The combination of these predictive indicators can be very beneficial.  At times, the PIndex may ‘chatter’ (rotate back and forth from 1 to 0 and back again) as the market moves sideways or forms a top or a bottom; and at times a short term crossover in the moving averages may occur although the day’s action causing the change may be only a temporary jab or due to a very short lived situation in the financial markets.  But when used in combination, some of these less desirable entry signals can be eliminated.

For example, on April 29th, marked ‘1’ on the chart below, the PIndex changed value from ‘1’ to ‘0’, indicating a possible downward move in future prices;  however, the P2EMA did not cross the 5SMA, and hence a trade was not entered.
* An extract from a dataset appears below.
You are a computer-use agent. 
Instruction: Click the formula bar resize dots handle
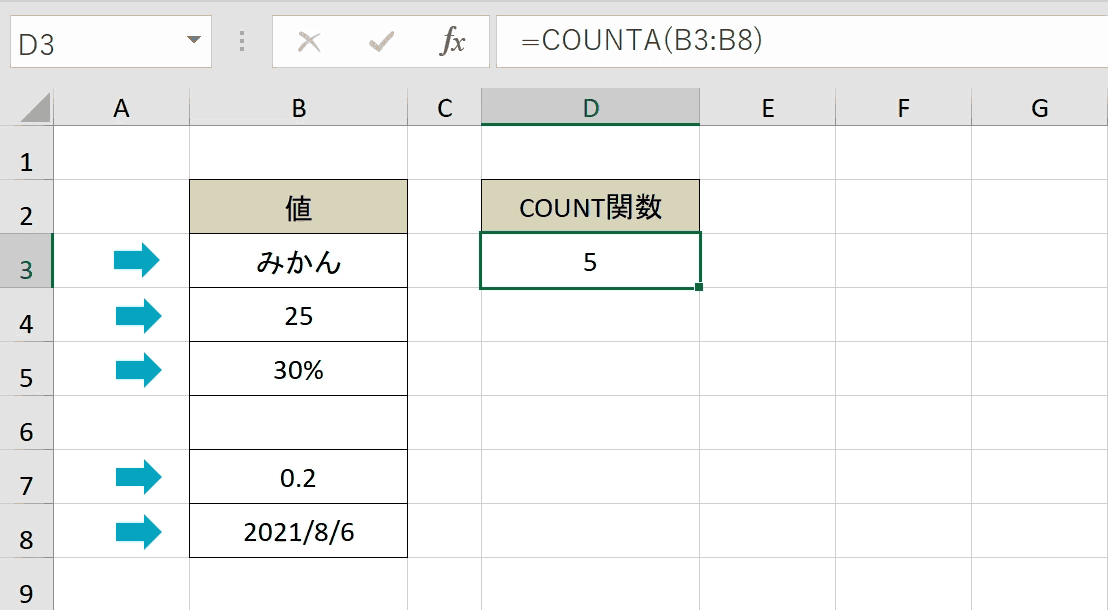[x=242, y=41]
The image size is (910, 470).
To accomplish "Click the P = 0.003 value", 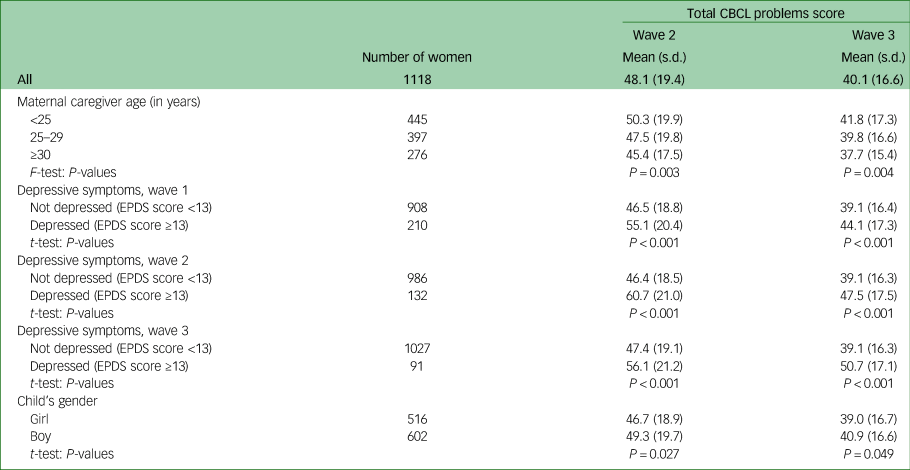I will pos(658,172).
On May 3rd, marked ‘2’ on the chart below, the P2EMA crossed the 5SMA downward from above, indicating a possible move downward in prices;  however, the PIndex remained ‘1’ and hence a trade was not entered.  In both these cases, the combination of PIndex and the short term crossover indicators led to correct ‘no trade’ decisions.

VPez_usdcad2.png

This chart shows only a 1 month time period in 2010, during which 3 trade entries were signaled and all 3 were winners (circled in green).  Thus far in 2010 (thru June 15th), this “combination quick strike method” has signaled 19 trade entries, with 16 winners and only 3 losers, for a win rate of 84%.  A total of 644 pips were generated, and analyzing the trade details showed that risking 5% of account balance on each trade would’ve resulted in a 32% gain in equity thus far in 2010.  The plot below shows the growth in net pips and account balance thru the year, starting with a $1,000 balance.  

VPez_usdcadBal1.png

 

I don’t know about you, but I look forward to trading with these signals in the weeks ahead!  Cheers all, Good Trading.